The friends from the mission arrived in the afternoon, and were cordially welcomed. They had accepted Mrs Ross’s invitation in the spirit in which it had been so genuinely given. In such a land there is but little of the artificial and conventional. Friendship is true and genuine, and loving words have but one meaning. Frank and Alec greeted Rachel and Winnie in Oo-che-me-ke-se-gou fashion. They did not know whether to be pleased or sorry when they saw tears in the bright eyes of these young ladies, when the news was told them of the speedy departure of the three young gentlemen to their distant homes across the sea. Alec said he was rather proud of seeing the tears in Winnie’s eyes, as it made him more than ever think that she did really think something of him, and he would try by hard and steady effort in the coming years to prove himself worthy of her love.

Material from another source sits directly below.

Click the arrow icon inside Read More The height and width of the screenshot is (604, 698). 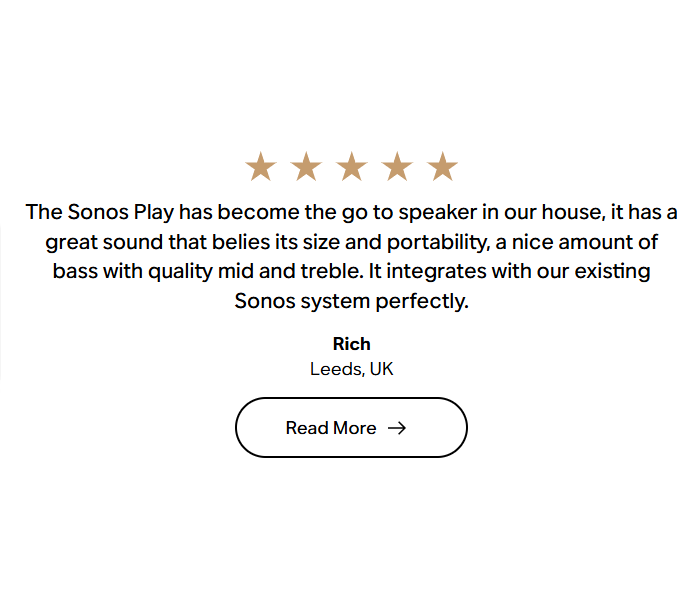click(x=397, y=428)
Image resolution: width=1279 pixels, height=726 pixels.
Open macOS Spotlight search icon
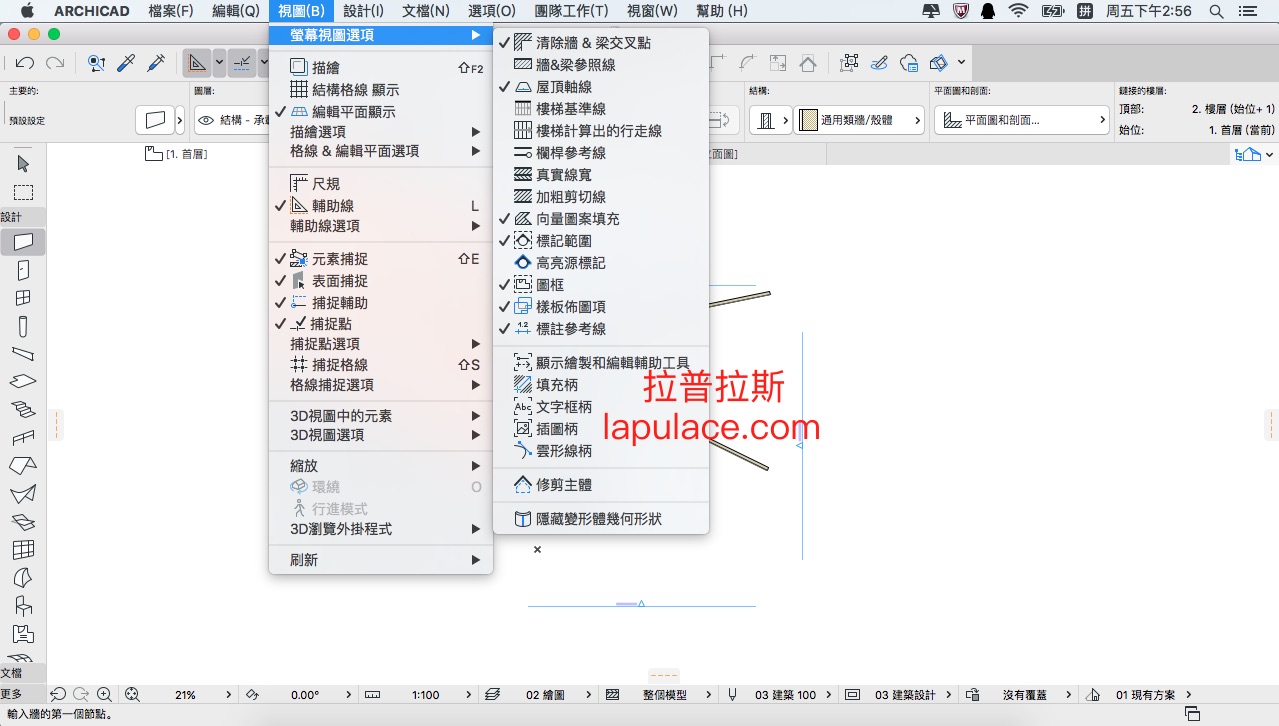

Frank, more open and impulsive, when he saw the tears in the eyes of his beloved Rachel, could not restrain his own, and was visibly affected. Sam, who had been an interested spectator of the arrival and the various greetings, must of course make a few remarks.

“Look at Alec there,” said he. “The self-opinionated young Scotchman! He thinks so much of himself that he is pleased to see a sweet young lady shedding some tears for him.”

This was rather severe on the part of Sam, but he could not bear to see anyone in tears, and so he was a little extra-critical just now. His keen eyes had also narrowly watched Frank, and as he saw the tears in his eyes and noticed his visible emotion, even fun-loving Sam was touched, and he impulsively exclaimed:

“Frank, my darling, I love you for your great big heart. But my feelings are all mixed, for why should a young gentleman, who has just kissed his sweetheart, be after weeping and giving redness of eyes to the rest of us?”

Then, with a merry laugh, he roused himself out of these dumps, as he called them, and exclaimed:

“Frank, my boy, here is a conundrum for you: Of which of the venerable men of the past does your conduct remind me?”

Various guesses were made, but none were considered satisfactory, and so Sam was called upon to solve his own riddle. His answer was clever and characteristic. “Well,” said he, “when reading the blessed book my mother gave me I found a portion which said, ‘And Jacob kissed Rachel, and lifted up his voice, and wept.’ Why he should have shed any tears at such an interesting transaction bothered me. But now I think I get a glimmering idea in reference to it, since I have seen the events of to-day.”

“Sam, Sam,” said Mrs Ross, who had heard this quaint reference to the old patriarch, “why do you thus bring in such names in your pleasantries?”

“I don’t know,” replied the irrepressible Sam, “unless it is that it is in my blood; for one of the last things I heard my mother say, ere I left home, was that, to judge by the thinness of the milk furnished by the farmer who supplied us, he much reminded her of Pharaoh’s daughter, as he took a profit out of the water!”

“Chestnuts,” said Alec. “I have heard that before.”